Call a set elementary if it is a finite union of boxes. Clearly, elementary sets are Jordan measurable. Suppose $E$ is Jordan measurable. The measure of each elementary set contained in $E$ is less than the lower integral of the characteristic function of $E$. So, the supremum of the measures of all elementary sets contained in $E$ (called the Inner Jordan measure of $E$) is less than the lower integral of the characteristic function of $E$. Similarly, the infimum of the measures of all elementary sets containing $E$ (called the Outer Jordan measure of $E$) is greater than the upper integral of the characteristic function of $E$. So, if the inner and outer Jordan measure of $E$ are equal then $E$ is Jordan measurable.
Conversely, if $E$ is Jordan measurable, then we have a partition for which the upper and lower sums of the characteristic function of $E$ are arbitrarily close. Let $T$ be the union of the boxes of this partition which intersect $E$, and let $S$ be the union of the boxes of this partition which are contained in $E$. The measures of $T$ and $S$ are nothing but the upper and lower sum respectively, so the measure of $T$ and measure of $S$ are arbitrarily close, which means the inner Jordan measure and the outer Jordan measure are equal, and equal to the Jordan measure of $E$.

* _Supplied data_
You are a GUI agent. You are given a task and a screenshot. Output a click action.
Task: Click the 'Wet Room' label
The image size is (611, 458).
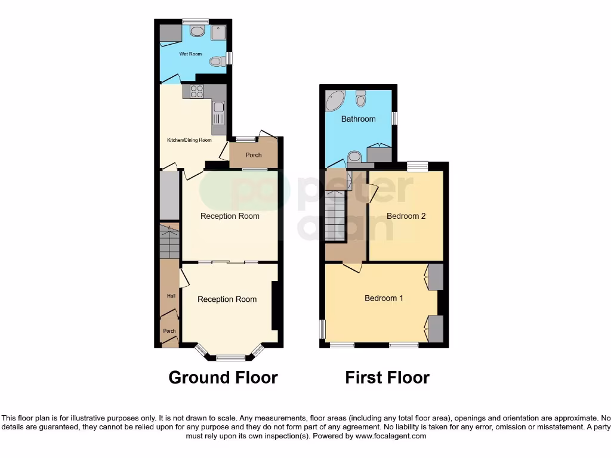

* _Problem requirements_
From the text on Jordan measure, copy word for word the passage from "Call a set elementary" to "then $E$ is Jordan measurable.".

* _Expected answer_
Call a set elementary if it is a finite union of boxes. Clearly, elementary sets are Jordan measurable. Suppose $E$ is Jordan measurable. The measure of each elementary set contained in $E$ is less than the lower integral of the characteristic function of $E$. So, the supremum of the measures of all elementary sets contained in $E$ (called the Inner Jordan measure of $E$) is less than the lower integral of the characteristic function of $E$. Similarly, the infimum of the measures of all elementary sets containing $E$ (called the Outer Jordan measure of $E$) is greater than the upper integral of the characteristic function of $E$. So, if the inner and outer Jordan measure of $E$ are equal then $E$ is Jordan measurable.